Word for word, give the listing below again.

Supplied information |
◇ ◇ ◇ ◇ ◇
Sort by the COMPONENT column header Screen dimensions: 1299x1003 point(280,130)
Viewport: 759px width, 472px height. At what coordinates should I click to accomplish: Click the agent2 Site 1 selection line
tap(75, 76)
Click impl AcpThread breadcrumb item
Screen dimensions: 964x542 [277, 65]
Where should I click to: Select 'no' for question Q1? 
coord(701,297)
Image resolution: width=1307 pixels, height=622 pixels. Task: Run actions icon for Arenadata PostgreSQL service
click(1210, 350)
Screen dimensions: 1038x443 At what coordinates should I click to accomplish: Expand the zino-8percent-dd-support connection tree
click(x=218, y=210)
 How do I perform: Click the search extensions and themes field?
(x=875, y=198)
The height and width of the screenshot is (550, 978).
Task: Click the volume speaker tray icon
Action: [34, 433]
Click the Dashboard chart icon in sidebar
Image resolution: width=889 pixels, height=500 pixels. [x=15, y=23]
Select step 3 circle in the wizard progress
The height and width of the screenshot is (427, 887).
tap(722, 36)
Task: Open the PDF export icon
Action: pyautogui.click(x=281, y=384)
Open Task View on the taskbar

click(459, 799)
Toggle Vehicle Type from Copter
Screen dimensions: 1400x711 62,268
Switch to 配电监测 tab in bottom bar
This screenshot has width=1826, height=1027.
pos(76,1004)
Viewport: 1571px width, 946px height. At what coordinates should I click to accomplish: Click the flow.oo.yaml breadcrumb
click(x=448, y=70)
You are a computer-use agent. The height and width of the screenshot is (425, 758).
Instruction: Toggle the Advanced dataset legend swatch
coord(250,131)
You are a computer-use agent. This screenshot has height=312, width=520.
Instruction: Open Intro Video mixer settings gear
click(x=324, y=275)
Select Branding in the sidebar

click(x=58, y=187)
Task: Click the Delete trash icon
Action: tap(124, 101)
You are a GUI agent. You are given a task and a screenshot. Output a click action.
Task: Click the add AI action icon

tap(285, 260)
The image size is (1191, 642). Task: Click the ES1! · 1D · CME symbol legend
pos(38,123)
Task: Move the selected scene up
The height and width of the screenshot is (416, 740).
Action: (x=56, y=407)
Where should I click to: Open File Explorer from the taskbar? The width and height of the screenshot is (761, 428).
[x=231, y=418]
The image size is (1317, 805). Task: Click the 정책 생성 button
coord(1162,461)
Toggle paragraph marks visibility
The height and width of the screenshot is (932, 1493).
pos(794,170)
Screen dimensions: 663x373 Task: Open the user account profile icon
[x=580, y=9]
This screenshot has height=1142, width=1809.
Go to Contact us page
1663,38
◇ ◇ ◇ ◇ ◇
Worked solution |
Sort by the COMPONENT column header Screen dimensions: 1299x1003 point(280,130)
Viewport: 759px width, 472px height. At what coordinates should I click to accomplish: Click the agent2 Site 1 selection line
tap(75, 76)
Click impl AcpThread breadcrumb item
Screen dimensions: 964x542 [277, 65]
Where should I click to: Select 'no' for question Q1? 
coord(701,297)
Image resolution: width=1307 pixels, height=622 pixels. Task: Run actions icon for Arenadata PostgreSQL service
click(1210, 350)
Screen dimensions: 1038x443 At what coordinates should I click to accomplish: Expand the zino-8percent-dd-support connection tree
click(x=218, y=210)
 How do I perform: Click the search extensions and themes field?
(x=875, y=198)
The height and width of the screenshot is (550, 978).
Task: Click the volume speaker tray icon
Action: [34, 433]
Click the Dashboard chart icon in sidebar
Image resolution: width=889 pixels, height=500 pixels. [x=15, y=23]
Select step 3 circle in the wizard progress
The height and width of the screenshot is (427, 887).
tap(722, 36)
Task: Open the PDF export icon
Action: pyautogui.click(x=281, y=384)
Open Task View on the taskbar

click(459, 799)
Toggle Vehicle Type from Copter
Screen dimensions: 1400x711 62,268
Switch to 配电监测 tab in bottom bar
This screenshot has width=1826, height=1027.
pos(76,1004)
Viewport: 1571px width, 946px height. At what coordinates should I click to accomplish: Click the flow.oo.yaml breadcrumb
click(x=448, y=70)
You are a computer-use agent. The height and width of the screenshot is (425, 758).
Instruction: Toggle the Advanced dataset legend swatch
coord(250,131)
You are a computer-use agent. This screenshot has height=312, width=520.
Instruction: Open Intro Video mixer settings gear
click(x=324, y=275)
Select Branding in the sidebar

click(x=58, y=187)
Task: Click the Delete trash icon
Action: tap(124, 101)
You are a GUI agent. You are given a task and a screenshot. Output a click action.
Task: Click the add AI action icon

tap(285, 260)
The image size is (1191, 642). Task: Click the ES1! · 1D · CME symbol legend
pos(38,123)
Task: Move the selected scene up
The height and width of the screenshot is (416, 740).
Action: (x=56, y=407)
Where should I click to: Open File Explorer from the taskbar? The width and height of the screenshot is (761, 428).
[x=231, y=418]
The image size is (1317, 805). Task: Click the 정책 생성 button
coord(1162,461)
Toggle paragraph marks visibility
The height and width of the screenshot is (932, 1493).
pos(794,170)
Screen dimensions: 663x373 Task: Open the user account profile icon
[x=580, y=9]
This screenshot has height=1142, width=1809.
Go to Contact us page
1663,38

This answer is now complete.